Working with Single Sign-On Authentication
•About Single Sign-On Authentication
•About Windows Integrated Security
•Setting Up Authentication for OpenID Connect with Google
•Setting Up authentication for OpenID Connect with Microsoft Azure
•Setting Up Authentication for OpenID
About Single Sign-On Authentication
The goal of federated single sign-on authentication is to enable users to maintain secure access across a range of external systems and web applications. Neurons for ITSM supports the use of various protocols that help organizations accomplish this goal. Through the use of ADFS (Microsoft Active Directory Federation Services) and SAML (Security Assertion Markup Language), Neurons for ITSM customers can use their existing Windows Integrated Security credentials to sign on to their Neurons for ITSM tenant without having to enter a new password.
Single sign-on authentication was originally designed to handle identity management within a network domain or other closed application, allowing users to log in once to get into their application and carry those credentials through to other systems within their environment. However, with Neurons for ITSM, single sign-on authentication has become more difficult to manage as users typically access many systems and applications that cross different companies and domains.
Many companies have designed proprietary protocols to meet the challenge of web browser single sign-on, leading to interoperability between providers. There must be trust established between the principal (user), the identity provider (initial authentication source), and the service provider (web application).
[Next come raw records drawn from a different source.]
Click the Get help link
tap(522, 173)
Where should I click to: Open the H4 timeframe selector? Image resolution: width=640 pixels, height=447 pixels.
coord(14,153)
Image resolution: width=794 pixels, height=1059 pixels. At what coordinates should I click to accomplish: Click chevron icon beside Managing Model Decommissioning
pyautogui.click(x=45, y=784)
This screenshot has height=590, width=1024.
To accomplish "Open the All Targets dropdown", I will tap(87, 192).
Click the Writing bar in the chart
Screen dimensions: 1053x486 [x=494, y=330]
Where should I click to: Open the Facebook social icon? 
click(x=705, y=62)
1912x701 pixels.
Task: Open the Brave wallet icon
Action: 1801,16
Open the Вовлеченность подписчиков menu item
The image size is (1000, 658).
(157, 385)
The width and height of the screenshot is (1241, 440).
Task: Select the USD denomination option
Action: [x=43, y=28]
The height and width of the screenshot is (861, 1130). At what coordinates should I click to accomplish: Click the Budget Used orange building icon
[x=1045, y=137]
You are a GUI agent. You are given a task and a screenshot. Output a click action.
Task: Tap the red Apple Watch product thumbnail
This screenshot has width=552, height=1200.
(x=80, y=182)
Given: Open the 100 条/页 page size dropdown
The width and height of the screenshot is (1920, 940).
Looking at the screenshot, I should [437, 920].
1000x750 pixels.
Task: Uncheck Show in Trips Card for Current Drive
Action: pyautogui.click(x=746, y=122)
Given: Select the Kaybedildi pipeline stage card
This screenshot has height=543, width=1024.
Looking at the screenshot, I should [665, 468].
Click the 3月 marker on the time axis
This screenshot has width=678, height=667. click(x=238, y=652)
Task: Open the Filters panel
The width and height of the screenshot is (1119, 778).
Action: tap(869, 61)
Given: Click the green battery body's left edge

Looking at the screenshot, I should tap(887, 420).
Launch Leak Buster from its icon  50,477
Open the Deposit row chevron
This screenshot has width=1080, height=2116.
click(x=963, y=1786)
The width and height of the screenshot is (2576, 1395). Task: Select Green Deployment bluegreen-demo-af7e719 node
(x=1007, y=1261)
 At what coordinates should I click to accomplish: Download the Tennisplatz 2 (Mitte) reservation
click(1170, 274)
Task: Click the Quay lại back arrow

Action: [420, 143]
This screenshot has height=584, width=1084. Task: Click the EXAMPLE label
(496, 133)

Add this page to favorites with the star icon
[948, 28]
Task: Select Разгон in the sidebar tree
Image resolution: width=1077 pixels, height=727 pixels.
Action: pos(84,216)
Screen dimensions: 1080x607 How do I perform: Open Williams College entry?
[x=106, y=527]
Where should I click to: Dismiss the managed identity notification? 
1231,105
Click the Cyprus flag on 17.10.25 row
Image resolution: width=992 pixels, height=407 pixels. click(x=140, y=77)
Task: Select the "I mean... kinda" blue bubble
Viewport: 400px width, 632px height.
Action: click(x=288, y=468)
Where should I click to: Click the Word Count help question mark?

Open source security protocols seek to exchange authorization and authentication between security domains, such as an identity provider (that is, the customer domain) and the service provider (that is, Neurons for ITSM). At the request of the user, credentials are passed to the application. This type of protocol is not concerned with how the user was authenticated initially.
ADFS is a claims-based identity tool, using Active Directory Domain Services to authenticate the user and issue a token that contains identity information. Federation servers located within both security domains exchange tokens without storing any user names or passwords. The user has to only enter their user name and access is granted without direct authentication to the application.
SAML uses an identity provider and a service provider to grant access to an application through a web browser. The identity provider in this case is ADFS running on the domain of the customer.